Quant à ce qui tient à la forme, je suis d’accord avec vous que Ricardo reste trop généralement dans les abstractions, tirant trop de conclusions d’un nombre restreint de faits, et s’appuyant sur des hypothèses plutôt que sur l’expérience réelle des choses de la vie. De plus, son style est un peu doctoral, et ceux même qui approuvent le fond de ses idées, sont tentés de résister à la forme paradoxale dans laquelle elles se produisent. Il faut dire cependant que ces défauts sont plus marqués encore chez ceux qui se posent comme ses disciples.

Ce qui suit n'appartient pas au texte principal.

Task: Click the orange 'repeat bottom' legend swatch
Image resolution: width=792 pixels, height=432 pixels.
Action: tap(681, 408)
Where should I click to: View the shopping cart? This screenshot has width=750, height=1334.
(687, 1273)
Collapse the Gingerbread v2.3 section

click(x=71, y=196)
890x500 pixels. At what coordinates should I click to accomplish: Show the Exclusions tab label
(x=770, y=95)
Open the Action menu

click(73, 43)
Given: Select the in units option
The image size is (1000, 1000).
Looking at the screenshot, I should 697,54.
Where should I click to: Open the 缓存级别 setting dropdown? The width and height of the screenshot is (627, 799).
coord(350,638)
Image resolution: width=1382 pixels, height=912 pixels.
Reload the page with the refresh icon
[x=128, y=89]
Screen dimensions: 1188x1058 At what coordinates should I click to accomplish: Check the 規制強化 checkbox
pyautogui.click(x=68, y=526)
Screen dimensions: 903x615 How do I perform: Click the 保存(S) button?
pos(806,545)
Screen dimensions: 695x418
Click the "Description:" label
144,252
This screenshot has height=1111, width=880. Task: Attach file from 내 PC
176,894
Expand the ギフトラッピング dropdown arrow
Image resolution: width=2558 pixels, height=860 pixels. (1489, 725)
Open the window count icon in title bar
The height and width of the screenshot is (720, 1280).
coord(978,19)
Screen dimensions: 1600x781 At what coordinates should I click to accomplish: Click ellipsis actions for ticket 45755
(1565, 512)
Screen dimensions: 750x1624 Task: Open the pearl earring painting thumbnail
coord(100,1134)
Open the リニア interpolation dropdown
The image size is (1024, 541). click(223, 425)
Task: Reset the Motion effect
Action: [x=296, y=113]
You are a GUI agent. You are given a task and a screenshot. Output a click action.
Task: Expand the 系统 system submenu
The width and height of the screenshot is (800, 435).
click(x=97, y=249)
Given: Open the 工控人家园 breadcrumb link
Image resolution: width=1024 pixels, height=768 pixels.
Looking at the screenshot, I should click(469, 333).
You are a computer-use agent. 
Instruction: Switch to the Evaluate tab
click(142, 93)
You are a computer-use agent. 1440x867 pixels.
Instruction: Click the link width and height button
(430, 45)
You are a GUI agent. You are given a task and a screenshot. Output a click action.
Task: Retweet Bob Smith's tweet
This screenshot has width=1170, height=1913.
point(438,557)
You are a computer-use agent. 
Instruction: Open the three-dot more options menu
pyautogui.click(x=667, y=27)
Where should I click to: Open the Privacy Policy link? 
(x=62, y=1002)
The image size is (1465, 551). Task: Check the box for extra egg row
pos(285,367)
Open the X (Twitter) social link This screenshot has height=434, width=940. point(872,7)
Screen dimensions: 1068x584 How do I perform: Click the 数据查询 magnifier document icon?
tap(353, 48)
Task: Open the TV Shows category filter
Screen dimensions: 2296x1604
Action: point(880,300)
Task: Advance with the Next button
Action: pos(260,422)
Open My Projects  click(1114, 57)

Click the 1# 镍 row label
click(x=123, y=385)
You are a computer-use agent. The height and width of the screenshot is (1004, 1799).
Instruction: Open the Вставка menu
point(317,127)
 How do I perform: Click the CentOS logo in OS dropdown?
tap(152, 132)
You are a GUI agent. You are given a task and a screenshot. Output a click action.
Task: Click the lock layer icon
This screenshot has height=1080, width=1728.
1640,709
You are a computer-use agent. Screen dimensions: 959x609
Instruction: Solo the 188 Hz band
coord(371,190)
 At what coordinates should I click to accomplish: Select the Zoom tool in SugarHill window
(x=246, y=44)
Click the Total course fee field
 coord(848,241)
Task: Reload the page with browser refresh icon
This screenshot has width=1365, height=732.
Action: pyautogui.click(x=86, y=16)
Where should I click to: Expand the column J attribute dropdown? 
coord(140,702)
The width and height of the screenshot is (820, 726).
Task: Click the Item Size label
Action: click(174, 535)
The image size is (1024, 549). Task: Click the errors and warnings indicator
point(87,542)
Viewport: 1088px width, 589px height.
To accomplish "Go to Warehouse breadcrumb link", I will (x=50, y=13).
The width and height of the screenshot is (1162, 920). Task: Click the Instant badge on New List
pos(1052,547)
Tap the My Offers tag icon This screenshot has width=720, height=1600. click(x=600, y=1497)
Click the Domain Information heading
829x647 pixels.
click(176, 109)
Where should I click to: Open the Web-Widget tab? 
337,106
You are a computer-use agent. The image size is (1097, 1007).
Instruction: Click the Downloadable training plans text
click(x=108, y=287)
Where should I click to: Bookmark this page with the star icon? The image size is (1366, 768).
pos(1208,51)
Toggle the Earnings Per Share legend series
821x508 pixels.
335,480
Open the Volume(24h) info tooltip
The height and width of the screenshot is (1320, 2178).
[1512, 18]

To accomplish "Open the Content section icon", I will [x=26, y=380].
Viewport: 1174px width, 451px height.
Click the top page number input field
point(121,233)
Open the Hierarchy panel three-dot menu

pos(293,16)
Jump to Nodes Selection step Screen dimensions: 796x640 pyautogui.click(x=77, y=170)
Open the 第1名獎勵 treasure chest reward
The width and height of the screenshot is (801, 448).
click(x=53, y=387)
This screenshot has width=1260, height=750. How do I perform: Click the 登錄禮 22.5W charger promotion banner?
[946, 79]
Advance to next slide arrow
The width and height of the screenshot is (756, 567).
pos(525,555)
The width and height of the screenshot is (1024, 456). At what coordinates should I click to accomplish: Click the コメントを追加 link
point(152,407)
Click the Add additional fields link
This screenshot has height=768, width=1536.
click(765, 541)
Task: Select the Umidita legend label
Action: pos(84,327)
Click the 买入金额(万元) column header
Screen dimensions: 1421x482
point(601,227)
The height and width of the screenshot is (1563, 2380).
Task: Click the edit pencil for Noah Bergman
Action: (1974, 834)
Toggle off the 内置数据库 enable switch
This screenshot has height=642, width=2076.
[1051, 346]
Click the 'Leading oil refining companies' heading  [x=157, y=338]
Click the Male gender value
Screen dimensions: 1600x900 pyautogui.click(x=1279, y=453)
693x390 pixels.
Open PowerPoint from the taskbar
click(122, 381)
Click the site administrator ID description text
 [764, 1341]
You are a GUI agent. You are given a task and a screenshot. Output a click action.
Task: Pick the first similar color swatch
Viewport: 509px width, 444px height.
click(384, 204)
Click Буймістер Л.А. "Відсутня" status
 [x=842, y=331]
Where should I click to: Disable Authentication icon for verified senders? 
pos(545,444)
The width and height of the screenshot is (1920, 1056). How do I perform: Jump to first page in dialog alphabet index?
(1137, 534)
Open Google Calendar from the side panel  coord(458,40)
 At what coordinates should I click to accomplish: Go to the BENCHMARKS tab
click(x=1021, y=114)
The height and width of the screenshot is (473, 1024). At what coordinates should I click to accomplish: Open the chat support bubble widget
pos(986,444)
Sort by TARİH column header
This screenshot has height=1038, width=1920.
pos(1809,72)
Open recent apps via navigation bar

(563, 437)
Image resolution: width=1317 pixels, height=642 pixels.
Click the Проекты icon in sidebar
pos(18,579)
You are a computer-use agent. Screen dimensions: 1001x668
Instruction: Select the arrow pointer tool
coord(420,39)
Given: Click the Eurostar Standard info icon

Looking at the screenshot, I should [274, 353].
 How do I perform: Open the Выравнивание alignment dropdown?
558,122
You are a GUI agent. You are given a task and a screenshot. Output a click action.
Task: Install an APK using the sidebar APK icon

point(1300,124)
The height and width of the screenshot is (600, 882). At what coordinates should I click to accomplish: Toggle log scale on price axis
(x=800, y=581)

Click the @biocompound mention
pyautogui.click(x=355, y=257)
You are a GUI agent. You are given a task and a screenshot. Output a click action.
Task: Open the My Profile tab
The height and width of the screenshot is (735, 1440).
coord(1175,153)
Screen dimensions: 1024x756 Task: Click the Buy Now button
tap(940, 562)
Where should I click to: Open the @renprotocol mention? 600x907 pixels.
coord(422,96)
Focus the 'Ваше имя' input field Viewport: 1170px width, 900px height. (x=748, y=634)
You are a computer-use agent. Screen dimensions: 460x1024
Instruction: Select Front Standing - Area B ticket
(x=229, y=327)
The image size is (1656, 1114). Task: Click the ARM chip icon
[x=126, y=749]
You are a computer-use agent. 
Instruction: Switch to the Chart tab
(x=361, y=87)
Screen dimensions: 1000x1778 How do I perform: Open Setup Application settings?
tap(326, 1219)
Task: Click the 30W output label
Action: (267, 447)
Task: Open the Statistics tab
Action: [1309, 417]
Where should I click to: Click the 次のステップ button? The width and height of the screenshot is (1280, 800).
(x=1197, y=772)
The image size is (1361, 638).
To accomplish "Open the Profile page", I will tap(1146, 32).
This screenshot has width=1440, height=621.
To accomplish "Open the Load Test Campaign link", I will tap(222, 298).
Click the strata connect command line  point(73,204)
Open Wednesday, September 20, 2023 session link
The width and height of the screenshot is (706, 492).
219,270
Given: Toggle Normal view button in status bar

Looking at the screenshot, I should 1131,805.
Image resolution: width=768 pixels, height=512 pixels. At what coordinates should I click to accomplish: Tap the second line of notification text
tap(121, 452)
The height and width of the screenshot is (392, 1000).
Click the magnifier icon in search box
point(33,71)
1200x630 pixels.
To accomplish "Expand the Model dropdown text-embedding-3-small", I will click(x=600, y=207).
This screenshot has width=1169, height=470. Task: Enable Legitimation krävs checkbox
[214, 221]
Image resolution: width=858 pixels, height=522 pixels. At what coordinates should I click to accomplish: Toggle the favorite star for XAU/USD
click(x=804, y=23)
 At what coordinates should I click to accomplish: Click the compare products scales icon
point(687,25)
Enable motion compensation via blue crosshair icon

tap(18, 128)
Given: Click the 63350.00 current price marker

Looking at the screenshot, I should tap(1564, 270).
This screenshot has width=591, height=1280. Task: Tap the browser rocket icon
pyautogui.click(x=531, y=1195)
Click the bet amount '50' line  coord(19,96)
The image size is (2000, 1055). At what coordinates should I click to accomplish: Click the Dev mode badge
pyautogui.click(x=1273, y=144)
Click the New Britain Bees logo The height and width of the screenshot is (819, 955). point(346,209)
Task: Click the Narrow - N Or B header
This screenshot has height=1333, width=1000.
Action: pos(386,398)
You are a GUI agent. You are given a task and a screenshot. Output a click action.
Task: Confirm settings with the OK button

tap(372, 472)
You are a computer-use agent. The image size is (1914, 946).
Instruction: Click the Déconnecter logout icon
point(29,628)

Cela est remarquable surtout lorsqu’il s’agit de la rente (fermage), des salaires, de l’offre et de la demande. Comme remarque préliminaire, en ce qui touche au fermage, je crois que vous n’avez pas reproduit d’une manière parfaitement exacte le sens du passage que vous citez à la page 34 de votre introduction, et sur lequel vous revenez à la page 357 du second volume ; c’est le passage où il dit que : « le fermage n’entre pas et ne peut pas entrer comme élément du prix des choses. » Dans le sens où il l’entend, il peut être fondé, et cela doit signifier seulement, que la rente de la terre est une conséquence et non pas une cause du prix que les consommateurs donnent du produit créé. Du reste, je suis de votre avis ; c’est lorsque la demande des produits de la terre excède ce que l’on peut en tirer, sans recourir à la culture des sols moins fertiles, que l’on voit s’élever le loyer ; mais dire « que ce sont les mauvaises terres qui sont la cause des profits que l’on fait sur les bonnes, » c’est présenter la même idée d’une façon moins heureuse. Non-seulement il y a quelque chose de paradoxal dans cette dernière proposition, mais encore il y a quelque chose qui pèche dans l’expérience des faits, lorsqu’on dit, qu’il faut une différence de fertilité dans différentes parties du sol, pour qu’il y ait rente ou fermage. En supposant le sol pourvu sur tous les points d’une fertilité uniforme, il suffirait qu’il fût limité en étendue, que la demande se maintînt progressive, pour que l’on vit s’élever le fermage.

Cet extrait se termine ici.